■ **Explore the material**:
**a.** In the review of The Parisian, translate this sentence into Spanish: "In Montpellier, Midhat is hosted by Frédéric Molineu, a widowed professor of anthropology."
**b.** Extend the review of The Parisian past its final sentence.

■ **Exercise text**:
◇ ◇ ◇ ◇ ◇
Book of the Month

The Parisian

By Isabella Hammad
Vintage Digital, 2019, 710 pages, US$20


This review includes excerpts from reviews in The New York Times (Christopher Benfey) and The Guardian (Robin Yassin-Kassab).

Time was a treacherous distance, and it would not be crossed but through the dangerous substitutions of the imagination,” Isabella Hammad, a London-born author still in her twenties, writes in her dazzling debut novel. The Parisian follows the adventures of Midhat Kamal, a motherless young man since the age of two and the son of a wealthy textile merchant, as he heads to Montpellier in France to study medicine in 1914.

In Montpellier, Midhat is hosted by Frédéric Molineu, a widowed professor of anthropology. Frédéric’s daughter, Jeannette, becomes the object of Midhat’s romantic longings, their intimacy nurtured by the shared ache of lost mothers. However, the hospitality Frédéric showed Midhat was merely a cover, as Frédéric has taken him into his house as a sort of human guinea pig to see how a young Muslim might assimilate to European civilization.

Shattered by this betrayal, Midhat leaves the Molineu home and heads to the Sorbonne in Paris to study history where he assumes, as a defensive social armor, the style and habits of Parisians.

Eventually, he returns to Nablus where he courts Fatima Hammad, and their life plays out against escalating civil unrest following the British assertion of control over Palestine.
◇ ◇ ◇ ◇ ◇
■ **Dataset section**:
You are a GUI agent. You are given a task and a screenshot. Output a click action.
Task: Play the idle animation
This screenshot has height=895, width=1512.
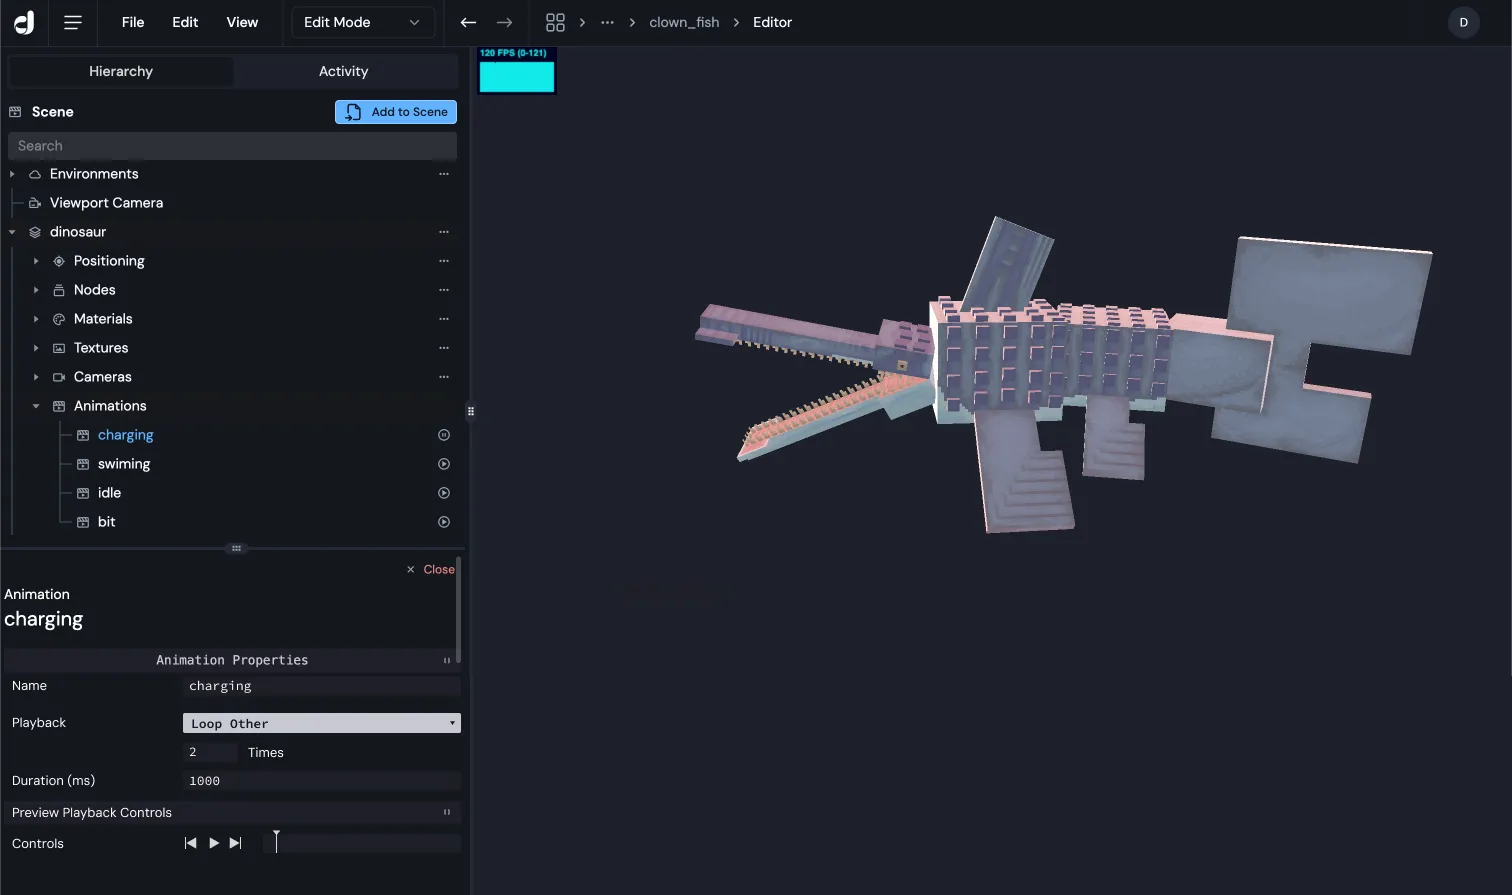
◇ ◇ ◇ ◇ ◇
■ **Outputs for the tasks**:
**a.** En Montpellier, Midhat es acogido por Frédéric Molineu, un profesor de antropología viudo.

**b.**
By the eruption of the 1936 uprising, Midhat must undergo a painful ripening, a final reckoning with the past. Like Palestine itself, Midhat remains divided. “I belong here,” he writes Jeannette from Paris, “as much as I belong in Palestine.” In Paris he had acquired the art of disguise, “learning to dissemble and pass between spheres and to accommodate, morally, that dissemblance through an understanding of his own impermanence in each.” In Nablus, he finds himself playing another role, that of a merchant like his father, “the inverse of his persona in Paris.” And this excruciating double fate – “He was two men” – ultimately becomes psychologically unbearable.

Isabella Hammad has crafted an exquisite novel that, like Midhat himself, delves back into the confusing past while remaining wholly anchored in the precarious present.